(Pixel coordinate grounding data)
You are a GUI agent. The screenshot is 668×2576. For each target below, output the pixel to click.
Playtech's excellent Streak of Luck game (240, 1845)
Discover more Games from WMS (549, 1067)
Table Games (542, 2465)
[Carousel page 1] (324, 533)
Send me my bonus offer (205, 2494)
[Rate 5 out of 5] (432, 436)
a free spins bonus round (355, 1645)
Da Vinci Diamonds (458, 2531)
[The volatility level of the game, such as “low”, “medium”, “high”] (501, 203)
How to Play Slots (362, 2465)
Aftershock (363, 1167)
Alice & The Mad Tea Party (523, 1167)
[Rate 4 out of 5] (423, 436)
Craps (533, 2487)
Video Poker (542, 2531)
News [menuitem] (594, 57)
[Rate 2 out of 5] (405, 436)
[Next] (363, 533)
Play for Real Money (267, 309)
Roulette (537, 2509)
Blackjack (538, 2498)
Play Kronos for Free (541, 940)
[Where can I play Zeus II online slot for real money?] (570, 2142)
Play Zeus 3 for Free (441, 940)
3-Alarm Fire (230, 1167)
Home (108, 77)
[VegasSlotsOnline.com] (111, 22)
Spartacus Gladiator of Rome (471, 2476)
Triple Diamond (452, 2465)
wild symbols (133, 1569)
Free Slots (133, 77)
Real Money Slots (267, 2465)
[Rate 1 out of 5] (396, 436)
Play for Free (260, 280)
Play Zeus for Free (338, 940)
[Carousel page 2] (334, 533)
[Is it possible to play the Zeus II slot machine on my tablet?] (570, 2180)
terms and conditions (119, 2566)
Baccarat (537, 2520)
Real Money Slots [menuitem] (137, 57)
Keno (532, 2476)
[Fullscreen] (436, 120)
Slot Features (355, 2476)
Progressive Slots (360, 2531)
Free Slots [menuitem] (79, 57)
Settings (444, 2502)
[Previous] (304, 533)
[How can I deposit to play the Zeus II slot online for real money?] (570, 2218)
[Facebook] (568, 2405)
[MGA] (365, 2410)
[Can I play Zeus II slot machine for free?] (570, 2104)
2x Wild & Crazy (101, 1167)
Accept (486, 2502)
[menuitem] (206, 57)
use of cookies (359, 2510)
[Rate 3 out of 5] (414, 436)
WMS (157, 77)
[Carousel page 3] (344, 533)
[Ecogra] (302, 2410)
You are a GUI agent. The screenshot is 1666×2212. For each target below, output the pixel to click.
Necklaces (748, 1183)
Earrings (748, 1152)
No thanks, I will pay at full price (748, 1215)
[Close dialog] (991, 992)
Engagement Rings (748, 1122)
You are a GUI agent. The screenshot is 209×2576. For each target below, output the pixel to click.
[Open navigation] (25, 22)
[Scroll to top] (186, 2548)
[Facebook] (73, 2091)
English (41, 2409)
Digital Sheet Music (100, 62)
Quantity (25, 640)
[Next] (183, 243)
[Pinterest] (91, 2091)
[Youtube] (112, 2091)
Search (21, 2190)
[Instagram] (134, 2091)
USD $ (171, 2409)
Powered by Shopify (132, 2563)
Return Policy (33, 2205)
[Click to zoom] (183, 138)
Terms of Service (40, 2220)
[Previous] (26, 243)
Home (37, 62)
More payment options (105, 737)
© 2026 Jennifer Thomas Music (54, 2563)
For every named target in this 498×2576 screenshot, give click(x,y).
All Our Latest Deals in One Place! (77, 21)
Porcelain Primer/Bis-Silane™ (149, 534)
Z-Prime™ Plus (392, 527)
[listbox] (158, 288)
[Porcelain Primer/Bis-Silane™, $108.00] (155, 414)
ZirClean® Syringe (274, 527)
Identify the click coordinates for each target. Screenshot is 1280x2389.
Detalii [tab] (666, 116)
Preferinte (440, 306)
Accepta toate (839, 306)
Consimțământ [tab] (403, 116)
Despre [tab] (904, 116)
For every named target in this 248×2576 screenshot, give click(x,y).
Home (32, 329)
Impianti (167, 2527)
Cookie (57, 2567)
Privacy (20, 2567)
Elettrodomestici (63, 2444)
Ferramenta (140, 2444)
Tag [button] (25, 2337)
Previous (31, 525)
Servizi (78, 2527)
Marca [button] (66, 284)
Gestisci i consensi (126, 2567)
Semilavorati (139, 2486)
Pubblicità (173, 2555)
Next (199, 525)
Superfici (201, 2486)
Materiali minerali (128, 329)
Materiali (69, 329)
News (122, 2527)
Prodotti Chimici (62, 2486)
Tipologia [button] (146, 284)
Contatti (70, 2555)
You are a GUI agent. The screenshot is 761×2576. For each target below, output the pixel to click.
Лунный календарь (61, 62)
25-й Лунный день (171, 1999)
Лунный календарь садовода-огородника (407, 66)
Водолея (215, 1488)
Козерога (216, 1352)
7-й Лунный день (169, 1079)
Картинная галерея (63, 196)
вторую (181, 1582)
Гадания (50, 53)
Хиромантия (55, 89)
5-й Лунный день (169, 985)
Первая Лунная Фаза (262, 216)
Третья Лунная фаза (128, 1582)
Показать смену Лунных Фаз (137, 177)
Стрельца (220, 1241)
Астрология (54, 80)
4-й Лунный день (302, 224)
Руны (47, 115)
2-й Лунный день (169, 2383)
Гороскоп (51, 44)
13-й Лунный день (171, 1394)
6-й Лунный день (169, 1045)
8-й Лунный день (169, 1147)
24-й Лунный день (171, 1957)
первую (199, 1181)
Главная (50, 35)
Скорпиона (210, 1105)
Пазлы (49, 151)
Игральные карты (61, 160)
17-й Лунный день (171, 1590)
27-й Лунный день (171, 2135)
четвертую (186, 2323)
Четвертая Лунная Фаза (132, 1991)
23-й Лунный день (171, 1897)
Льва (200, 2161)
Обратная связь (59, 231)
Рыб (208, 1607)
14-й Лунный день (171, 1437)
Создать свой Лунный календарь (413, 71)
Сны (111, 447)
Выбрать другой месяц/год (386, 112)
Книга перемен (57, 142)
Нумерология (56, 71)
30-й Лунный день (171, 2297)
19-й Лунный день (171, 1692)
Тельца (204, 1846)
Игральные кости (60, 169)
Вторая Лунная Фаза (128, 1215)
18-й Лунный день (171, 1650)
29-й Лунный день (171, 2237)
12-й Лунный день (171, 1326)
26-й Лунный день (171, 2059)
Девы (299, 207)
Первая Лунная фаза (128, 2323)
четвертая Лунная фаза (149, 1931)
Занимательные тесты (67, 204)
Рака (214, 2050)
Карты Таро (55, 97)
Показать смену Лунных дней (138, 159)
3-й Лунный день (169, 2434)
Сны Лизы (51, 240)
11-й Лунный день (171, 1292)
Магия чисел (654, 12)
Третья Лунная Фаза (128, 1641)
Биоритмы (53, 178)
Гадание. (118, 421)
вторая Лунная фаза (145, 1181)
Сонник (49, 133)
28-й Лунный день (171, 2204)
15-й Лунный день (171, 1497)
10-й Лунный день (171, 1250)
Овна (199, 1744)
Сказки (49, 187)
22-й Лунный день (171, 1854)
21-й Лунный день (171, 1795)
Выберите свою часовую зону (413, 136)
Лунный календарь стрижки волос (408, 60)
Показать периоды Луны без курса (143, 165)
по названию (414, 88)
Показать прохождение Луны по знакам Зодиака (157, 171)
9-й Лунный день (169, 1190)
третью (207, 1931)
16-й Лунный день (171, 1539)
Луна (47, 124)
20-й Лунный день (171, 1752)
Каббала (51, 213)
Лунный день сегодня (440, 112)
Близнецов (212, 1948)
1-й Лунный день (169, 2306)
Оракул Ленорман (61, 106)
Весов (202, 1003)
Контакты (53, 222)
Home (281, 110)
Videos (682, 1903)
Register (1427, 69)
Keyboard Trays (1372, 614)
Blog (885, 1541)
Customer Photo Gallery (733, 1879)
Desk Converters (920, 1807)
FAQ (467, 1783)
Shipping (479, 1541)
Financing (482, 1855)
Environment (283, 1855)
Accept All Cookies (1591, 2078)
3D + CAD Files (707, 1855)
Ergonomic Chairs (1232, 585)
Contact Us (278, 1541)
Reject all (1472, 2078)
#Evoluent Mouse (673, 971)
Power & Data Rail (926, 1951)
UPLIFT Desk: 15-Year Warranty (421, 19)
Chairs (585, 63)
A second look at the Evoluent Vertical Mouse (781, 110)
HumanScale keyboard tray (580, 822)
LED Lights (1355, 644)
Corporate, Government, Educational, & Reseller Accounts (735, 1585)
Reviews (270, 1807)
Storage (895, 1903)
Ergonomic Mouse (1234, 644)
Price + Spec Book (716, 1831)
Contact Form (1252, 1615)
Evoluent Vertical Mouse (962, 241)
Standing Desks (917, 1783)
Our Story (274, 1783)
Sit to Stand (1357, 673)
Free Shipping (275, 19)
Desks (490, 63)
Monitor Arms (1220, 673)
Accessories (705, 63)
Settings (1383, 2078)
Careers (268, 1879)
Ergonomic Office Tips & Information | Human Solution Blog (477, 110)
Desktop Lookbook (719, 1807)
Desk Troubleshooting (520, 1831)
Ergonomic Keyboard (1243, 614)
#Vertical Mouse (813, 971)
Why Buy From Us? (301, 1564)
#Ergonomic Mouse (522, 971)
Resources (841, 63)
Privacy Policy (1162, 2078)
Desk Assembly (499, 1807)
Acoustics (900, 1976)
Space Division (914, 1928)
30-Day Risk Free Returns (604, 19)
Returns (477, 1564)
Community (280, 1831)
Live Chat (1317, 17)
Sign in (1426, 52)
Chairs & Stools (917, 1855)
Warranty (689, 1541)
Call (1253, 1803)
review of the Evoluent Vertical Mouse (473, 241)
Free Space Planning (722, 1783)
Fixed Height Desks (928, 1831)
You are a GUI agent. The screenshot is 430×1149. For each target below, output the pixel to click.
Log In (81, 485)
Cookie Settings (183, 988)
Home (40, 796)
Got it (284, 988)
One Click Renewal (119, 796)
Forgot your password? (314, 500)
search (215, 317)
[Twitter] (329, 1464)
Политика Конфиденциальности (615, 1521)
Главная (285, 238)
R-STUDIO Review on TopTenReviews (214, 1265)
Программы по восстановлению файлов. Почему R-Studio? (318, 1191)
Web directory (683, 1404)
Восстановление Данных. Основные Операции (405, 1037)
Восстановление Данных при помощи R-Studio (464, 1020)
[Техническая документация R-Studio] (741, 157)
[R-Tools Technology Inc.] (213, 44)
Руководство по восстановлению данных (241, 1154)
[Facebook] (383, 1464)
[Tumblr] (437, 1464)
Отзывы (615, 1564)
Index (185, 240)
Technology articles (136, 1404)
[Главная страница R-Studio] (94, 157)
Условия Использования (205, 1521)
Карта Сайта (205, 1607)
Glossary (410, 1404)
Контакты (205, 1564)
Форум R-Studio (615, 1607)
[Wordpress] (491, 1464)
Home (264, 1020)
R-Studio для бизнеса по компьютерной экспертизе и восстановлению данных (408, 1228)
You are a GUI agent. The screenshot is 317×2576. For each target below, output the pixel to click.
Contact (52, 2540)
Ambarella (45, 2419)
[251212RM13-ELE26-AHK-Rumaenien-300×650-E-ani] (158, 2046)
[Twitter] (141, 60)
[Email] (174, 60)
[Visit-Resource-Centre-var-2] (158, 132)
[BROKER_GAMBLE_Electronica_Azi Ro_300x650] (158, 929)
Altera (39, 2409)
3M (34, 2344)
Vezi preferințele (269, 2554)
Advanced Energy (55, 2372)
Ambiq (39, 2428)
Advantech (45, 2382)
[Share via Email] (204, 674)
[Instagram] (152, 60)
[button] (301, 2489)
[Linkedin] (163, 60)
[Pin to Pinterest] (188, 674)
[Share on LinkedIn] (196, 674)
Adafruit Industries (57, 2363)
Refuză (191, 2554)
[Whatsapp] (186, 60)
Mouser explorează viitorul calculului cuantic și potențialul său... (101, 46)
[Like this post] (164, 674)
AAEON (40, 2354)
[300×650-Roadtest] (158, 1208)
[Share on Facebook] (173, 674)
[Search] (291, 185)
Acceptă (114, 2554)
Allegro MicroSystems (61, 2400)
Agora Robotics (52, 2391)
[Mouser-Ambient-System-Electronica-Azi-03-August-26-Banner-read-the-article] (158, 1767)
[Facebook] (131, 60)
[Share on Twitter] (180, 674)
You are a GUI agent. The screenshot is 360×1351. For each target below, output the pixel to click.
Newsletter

§ WORK ORDER
Give back, word for word, only the lines above from the line holding "Показать прохождение Луны" to the line holding "Environment (283, 1855)", both included.

§ RESULT
Показать прохождение Луны по знакам Зодиака (157, 171)
9-й Лунный день (169, 1190)
третью (207, 1931)
16-й Лунный день (171, 1539)
Луна (47, 124)
20-й Лунный день (171, 1752)
Каббала (51, 213)
Лунный день сегодня (440, 112)
Близнецов (212, 1948)
1-й Лунный день (169, 2306)
Оракул Ленорман (61, 106)
Весов (202, 1003)
Контакты (53, 222)
Home (281, 110)
Videos (682, 1903)
Register (1427, 69)
Keyboard Trays (1372, 614)
Blog (885, 1541)
Customer Photo Gallery (733, 1879)
Desk Converters (920, 1807)
FAQ (467, 1783)
Shipping (479, 1541)
Financing (482, 1855)
Environment (283, 1855)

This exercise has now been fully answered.